Un artista troppo complesso per un solo attore. È questo il ragionamento che, nel realizzare il suo film tributo a Salvator Dalì, ha portato il regista francese Quentin Dupieux a prendere una scelta tanto folle quanto lo è solitamente il suo cinema: fare interpretare il protagonista a ben cinque attori diversi. Ciò che ne viene fuori è Daaaaaalì (con 6 a!), film presentato fuori concorso alla 80° Mostra del Cinema di Venezia.
Il punto di vista con Dupieux decide di raccontare il Maestro del surrealismo è quello di una giovane giornalista, interpretata da Anaïs Demoustier, che incontra più volte l’artista nel tentativo di realizzare un documentario a lui dedicato. Le riprese, però, non iniziano mai e il film si avvolge su stesso in continuazione, sciogliendosi e riformandosi come uno degli orologi o dei personaggi dipinti da Dalì.

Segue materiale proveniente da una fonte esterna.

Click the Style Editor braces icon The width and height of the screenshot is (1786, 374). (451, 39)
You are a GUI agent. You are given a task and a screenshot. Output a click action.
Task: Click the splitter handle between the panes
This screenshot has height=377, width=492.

“L’unico modo di affrontare questo artista era cercare in angoli reconditi che non esistevano. – afferma Dupieux – Il mio metodo di scrittura è lasciarsi andare nell’incosciente, sono andato verso l’inconscio di Dalì, mi sono fatto invitare da lui. Per trascrivere una parte piccolissima di lui. Preferisco le idee del cosmos, piuttosto che il lavoro, questo viene dopo per rendere il prodotto gradevole al pubblico. Prima c’è l’inconscio e poi il banale lavoro di scrittura, come in tutte le sceneggiature. La fonte sono le idee inconsapevoli che vado a pescare dietro la mia scatola cranica”.
“La fonte d’ispirazione era il rapporto tra il personaggio e i mass media. – continua il regista – Negli anni ‘80 era l’epoca in cui compariva in televisione, noi l’abbiamo scoperto così da giovani. Nel film ci sono solo piccoli riferimenti alla sua pittura. Mi sono concentrato maggiormente sul suo linguaggio, sul suo modo di parlare francese. Mi interessava più il personaggio che la sua opera”.
Daaaaaalì è un film volutamente sconclusionato e folle, ricco di citazioni al grande regista Luis Buñuel, il corrispettivo cinematografico di Dalì. L’obiettivo è quello di restituire una struttura onirica, una sorta di matriosca di sogni in stile Inception, ma senza alcuna pretesa realistica. Lo stile sopra le righe del regista francese si piega al servizio dell’artista che si vuole omaggiare, lasciando grande spazio a tutti i talent inclusi, dagli istrionici attori chiamati a interpretare Dalì, al compositore Thomas Bangalter, a cui per la prima volta nella sua carriera Dupieux affida la realizzazione di una colonna sonora interamente originale.
La scelta di mettere in scena cinque versioni diverse del protagonista è sicuramente l’idea più forte del film, anche se risulta perfettamente in linea con il tono voluto dall’autore. “All’inizio ci doveva essere un unico attore. – spiega il regista – Ma era troppo classico, noioso. Un unico attore non sarebbe stato sufficiente per incarnare la follia di Dalì. Ero in bagno quando mi è venuta l’idea di questo mostro pluricefalo, con tante teste. Ho visto subito la possibilità di caratterizzarli in maniera diversa: uno poteva essere più pazzo, un altro più calmo e così via. Potevamo renderlo un personaggio più ricco. Questo caleidoscopio ci ha fatto avvicinare maggiormente a lui”.
Il primo attore scelto per interpretare Dalì, su 10 provinanti, è stato Édouard Baer. La sua performance decisamente sopra le righe è stata poi mostrata agli altri quattro attori, per settare lo stardard e, come dice lo stesso regista, “aumentare la competizione, vista l’alta asticella raggiunta”. “Abbiamo creato un personaggio di fiction, – rivela Baer – quanto recitavamo ci dicevamo di dare sempre di più, ci siamo spinto oltre. Nei biopic c’è un imitatore in scena, qui il film è più forte del personaggio. Per assicurarsi questo ruolo, ci voleva coraggio, noi 5 siamo i sopravvissuti”.